Lena Dunham Fires Up Haters by Explaining Why She Thinks So Many People Hate Her

“Lena Dunham is a perfect example of what growing up in privilege and never bothering to expand your field of vision does to a person,” a critic pointed out. “Self-absorbed, narcissistic, only concerned with attention, good or bad.”

Lena Dunham is facing a fresh batch of backlash Monday morning after trying to explain in a new interview why she thinks she has faced so much backlash throughout her career.

Her name started trending on Twitter after The Cut published its profile of the "Girls" star and creator on Sunday. While many were praising the quality of the piece written by Allison P. Davis, others were busy bashing Dunham — who most recently co-created freshman HBO comedy series "Camping" — for the following paragraph summing up why she thinks she is largely despised.

Dunham lists the reasons for the hate —- with her explanations for why she is the way she is — as if she were reciting a poem imprinted on her brain in grade school: She grew up privileged in New York, which led to what people perceive as a sense of entitlement. Her parents are Soho art-scene royalty, and she was raised around “very specific, liberal provocateurs,” who taught her she could say things that “might now warrant a trigger warning,” which informs her sense of humor. (For instance: the joke she made on her podcast, Women of the Hour, about never having had an abortion but wishing she had.) Race is a chronic blind spot for her because she didn’t grow up with a lot of diversity in her New York City private school, she explains.

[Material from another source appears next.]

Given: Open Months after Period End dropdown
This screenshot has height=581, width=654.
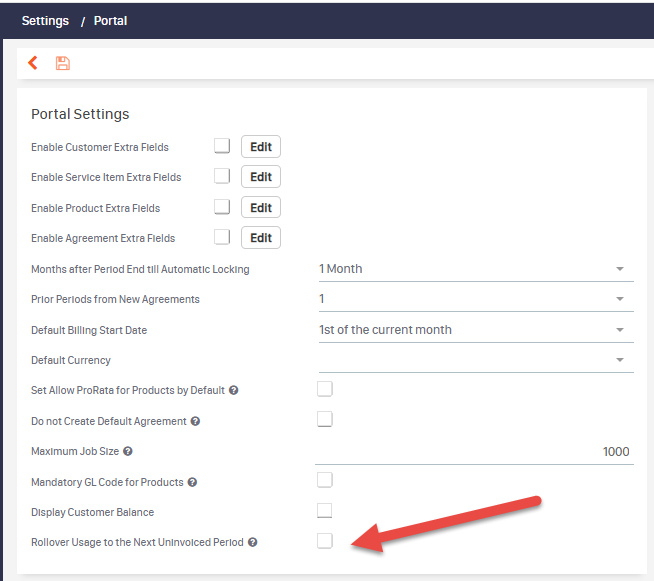Looking at the screenshot, I should coord(476,269).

Davis followed up that graf with "an incomplete list of things Dunham has been asked to apologize for," including comparing Bill Cosby to the Holocaust, accusing NFL player Odell Beckham Jr. of not wanting to have sex with her, and saying that she didn’t like India because of its visible poverty.

Another moment of contention for readers was this exchange:

As Simmons sets the table, Dunham is chatting about this, that, and her tendency to tell potentially offensive jokes when she’s nervous. I volunteer that once, in a creative-writing workshop, I tried to defuse a harsh critique by joking, “You only hate it because I’m black.”

“Are both your parents black, Allison?” Dunham asks in reply.

Adjectives being used to describe the Golden Globe winner in response to the profile include "narcissistic," "insufferable" and "insane."